Tem sido frequente, em todo o país, os vices de cargos majoritários assumirem os governos ou o Senado sendo ilustres desconhecidos da população e sem terem recebido um único voto.

Quem conhece o atual senador por São Paulo, Alexandre Giordano, ex-suplente do Major Olímpio que assumiu um mandato até 2027 com a morte do titular, sem ninguém saber quem ele é? Não discuto seus méritos ou defeitos pessoais, mas é um absurdo ele ser senador, sem ter um único voto enquanto, na mesma eleição, Eduardo Suplicy recebeu 4,7 milhões de votos.

O município de São Paulo tem sido frequentemente administrado por vice-prefeitos. Apenas nesse século, já tivemos dois, Kassab e o próprio Bruno, que governaram por quase três anos com a renúncia dos eleitos, Serra e Doria. Agora, assume interinamente o vice-prefeito Ricardo Nunes (PMDB).

Nunes, ao contrário do prefeito, se recusou a participar de debates e entrevistas públicas. Os paulistanos não o conhecem, com exceção dos que acompanharam seu mandato de vereador, entre 2013 e 2020. Não respondeu às denúncias que lhe foram feitas sobre favorecimento pessoal na gestão de creches conveniadas. Mas não é isso que importa, nesse momento.

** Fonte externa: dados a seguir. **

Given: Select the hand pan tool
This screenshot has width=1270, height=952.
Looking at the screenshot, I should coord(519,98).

O que incomoda, é uma cidade da complexidade de São Paulo, em meio a uma grave crise sanitária e social, ser administrada, ainda que interinamente, por um vice-prefeito que não se apresentou no processo eleitoral, que nunca expôs suas ideias e propostas de gestão para a cidade, que não é uma liderança com amplo trânsito na sociedade e que se recusou a debater e se defender de graves acusações que lhe foram feitas.

Essa situação remete à maneira como são definidos os substitutos de cargos majoritários. Em geral, a escolha dos vices se relaciona a acordos partidários, complexa em um país com 33 partidos legalizados, que nada têm a ver com sua qualificação para o exercício do cargo.

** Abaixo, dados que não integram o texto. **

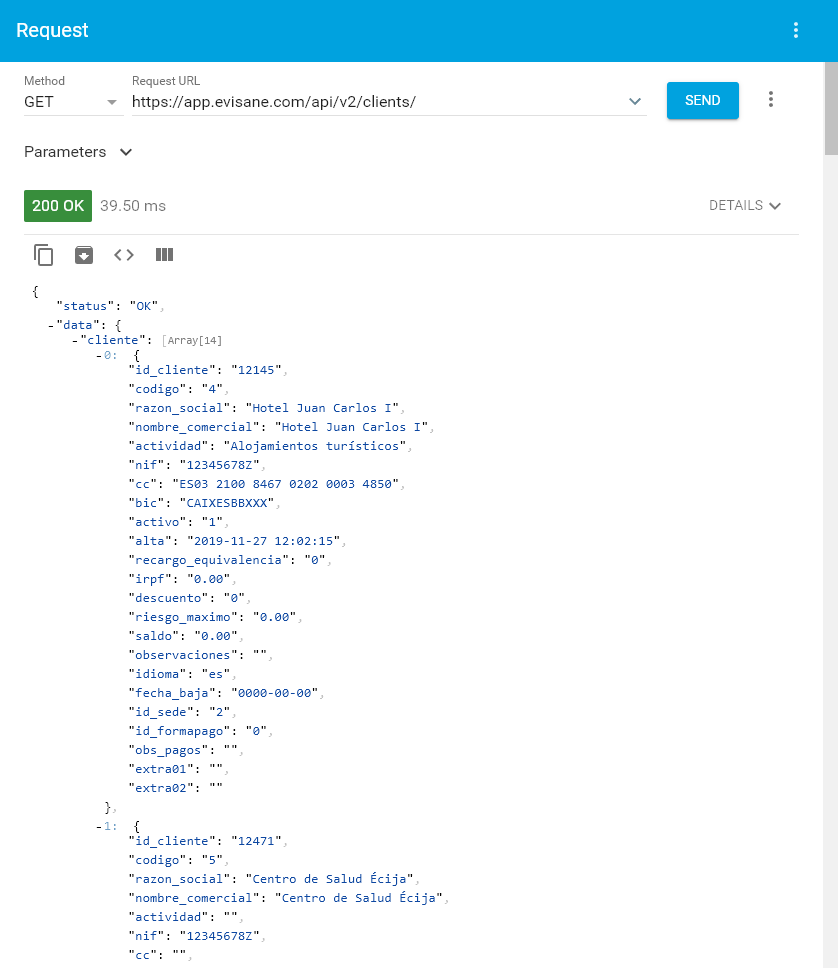Expand the response DETAILS panel
This screenshot has width=838, height=968.
[744, 205]
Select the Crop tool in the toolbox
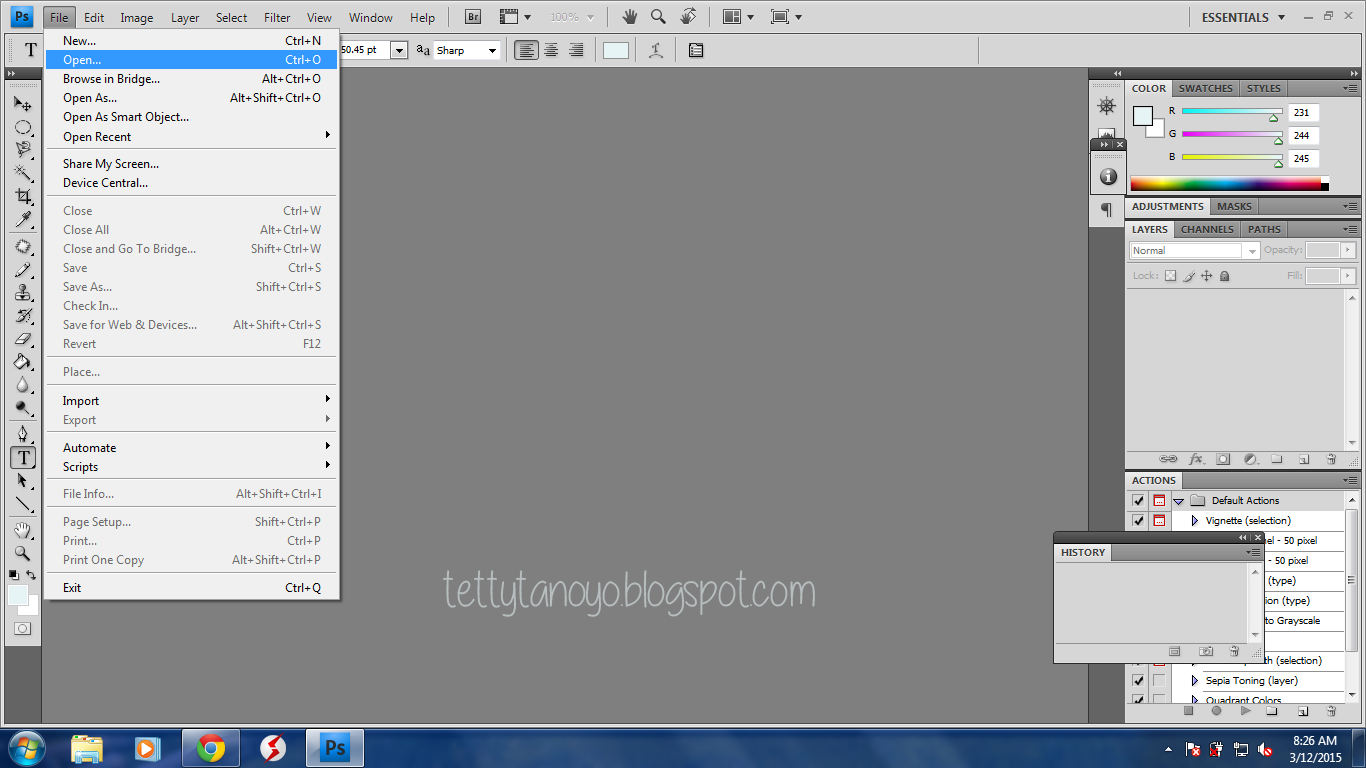This screenshot has width=1366, height=768. coord(23,197)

Entra nessa conta o tempo de TV dos partidos, o financiamento de campanhas para os cargos proporcionais, acordos para o apoio em eleições futuras, composições partidárias internas e futuras divisões da máquina administrativa. No caso dos suplentes de senador, tem se constatado com frequência que muitos desconhecidos, desejosos de ingressar nas políticas por cima, fazem polpudas contribuições eleitorais em troca de ocupar essa posição.

Obviamente, quando o titular apresenta uma maior probabilidade de deixar o cargo, como por exemplo, possibilidade de se candidatar a outro cargo, ter idade avançada ou apresentar problemas de saúde, o valor da vaga cresce.

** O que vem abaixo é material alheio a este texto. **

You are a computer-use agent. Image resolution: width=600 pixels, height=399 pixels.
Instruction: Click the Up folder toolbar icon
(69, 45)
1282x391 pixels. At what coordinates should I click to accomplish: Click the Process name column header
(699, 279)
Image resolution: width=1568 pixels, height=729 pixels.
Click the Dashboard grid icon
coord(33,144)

Em São Paulo, consta que o governador João Doria patrocinou Nunes, a contragosto do prefeito e do próprio PSDB, em um acordo com o PMDB e outros partidos da mesma índole e campo político, tendo em vista receber o apoio dessas legendas para a disputa presidencial de 2022. A gestão de São Paulo virou moeda de troca para o governador.

Isso não pode continuar assim. É urgente uma reforma eleitoral que elimine a figura biônica do vice e do suplente, definindo-se outros mecanismos de escolha caso os titulares fiquem impedidos ou impossibilitados de exercer o cargo.

No caso dos governos, o mais correto seria a realização de novas eleições ou, alternativamente, a eleição do vice em voto direto, como determinava a Constituição de 1946. No caso do Senado, na ausência do titular, o mais votado na sequência deveria assumir.

Nessa semana, teremos o terceiro e o quarto orçamentos do país (estado do Rio de Janeiro e prefeitura de São Paulo) administrados por vices que, pessoalmente, não receberam votos para os cargos que vão exercer. No caso do Rio, Claudio Castro (PSC), outro desconhecido, acaba de ser efetivado tendo em vista o impeachment do ex-governador Wilson Witzel.

Por razões de ordem ética, as implicações políticas da doença do prefeito não foram debatidas, à luz do dia, nas eleições municipais de São Paulo. Nem agora, embora os bastidores estejam fervilhantes como nunca. Esperamos a plena recuperação do prefeito. O futuro da gestão da maior cidade brasileira está nas mãos dos médicos e de Deus.